┌─ Extrait fourni

C’est dans ce but que je me trouvais un jour avec quelques amis sur une montagne de l’arrondissement de Nantua, dans le canton connu sous le nom de Plan d’Hotonne, et nous étions sur le point de commencer la chasse, par un des plus beaux jours du mois de septembre et sous l’influence d’un soleil brillant inconnu aux cockneys[1].

Mais, pendant que nous déjeunions, il s’éleva un veut du nord extrêmement violent et bien contraire à nos plaisirs ; ce qui ne nous empêcha pas de nous mettre en campagne.

À peine avions-nous chassé un quart d’heure, que le plus douillet de la troupe commença à dire qu’il avait soif ; sur quoi on l’aurait sans doute plaisanté, si chacun de nous n’avait pas aussi éprouvé le même besoin.

└─

_Consigne_
Transcrivez le passage de l'extrait sur la partie de chasse compris entre « Mais, pendant que » et « mettre en campagne. », ces deux segments inclus. Appuyez-vous uniquement sur l'extrait ci-dessus.

┌─ Données fournies

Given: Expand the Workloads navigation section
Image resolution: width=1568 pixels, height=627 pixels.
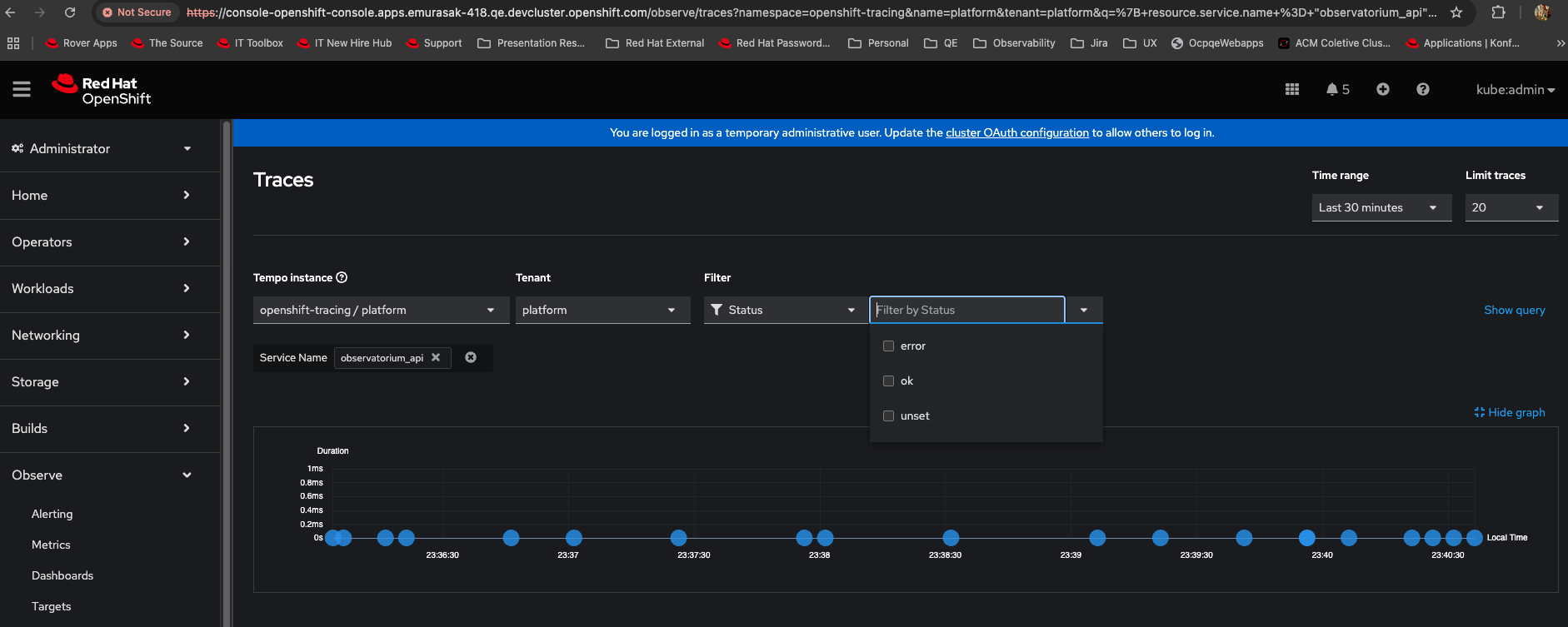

└─
┌─ Données fournies

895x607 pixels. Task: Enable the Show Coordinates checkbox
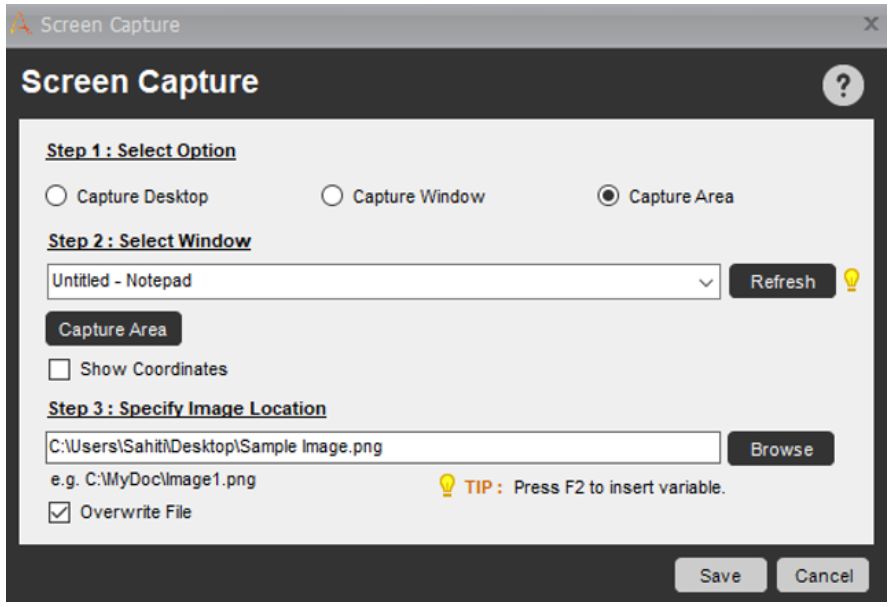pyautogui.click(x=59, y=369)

└─
┌─ Données fournies

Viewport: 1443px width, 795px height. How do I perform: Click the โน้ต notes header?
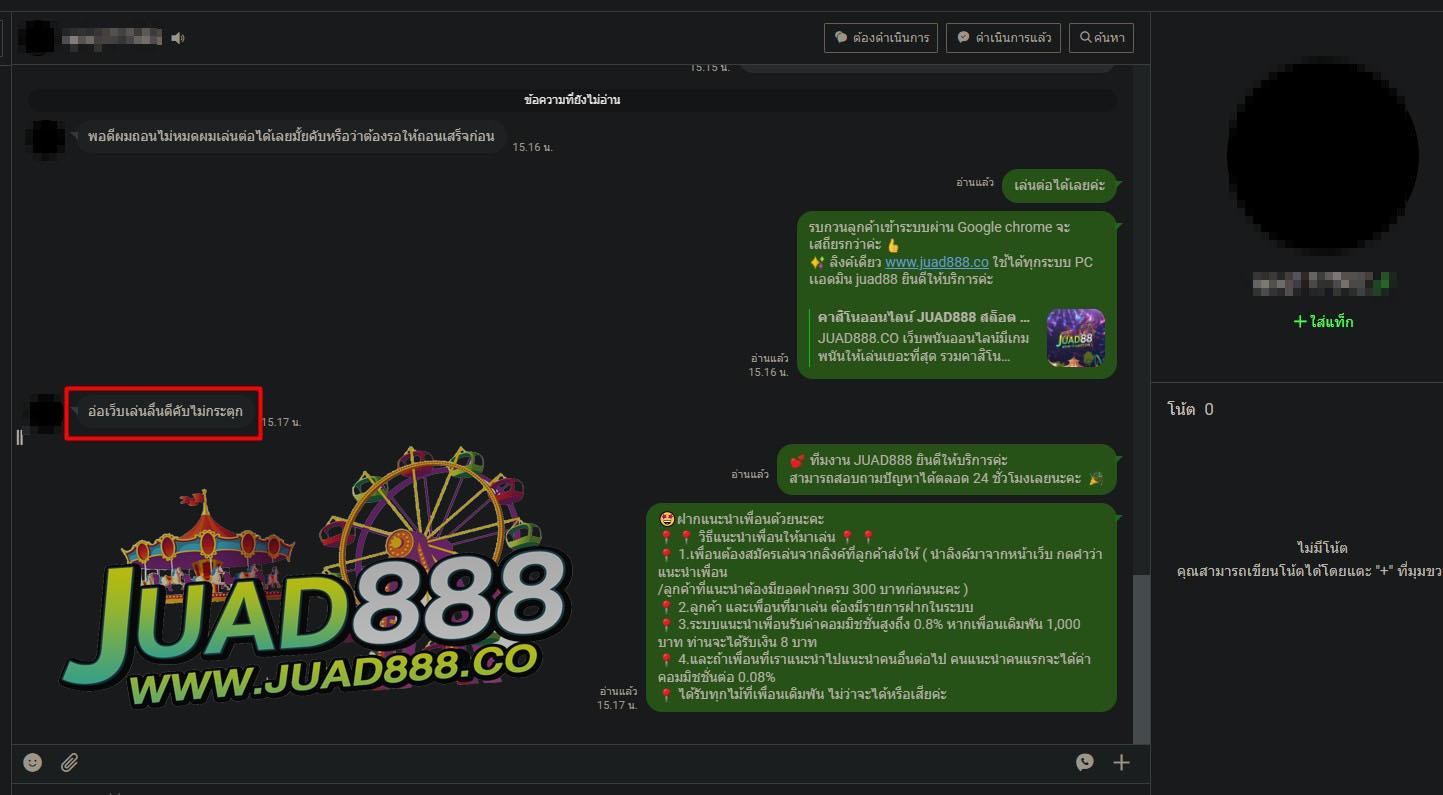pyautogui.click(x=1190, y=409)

└─

_Réponse attendue_
Mais, pendant que nous déjeunions, il s’éleva un veut du nord extrêmement violent et bien contraire à nos plaisirs ; ce qui ne nous empêcha pas de nous mettre en campagne.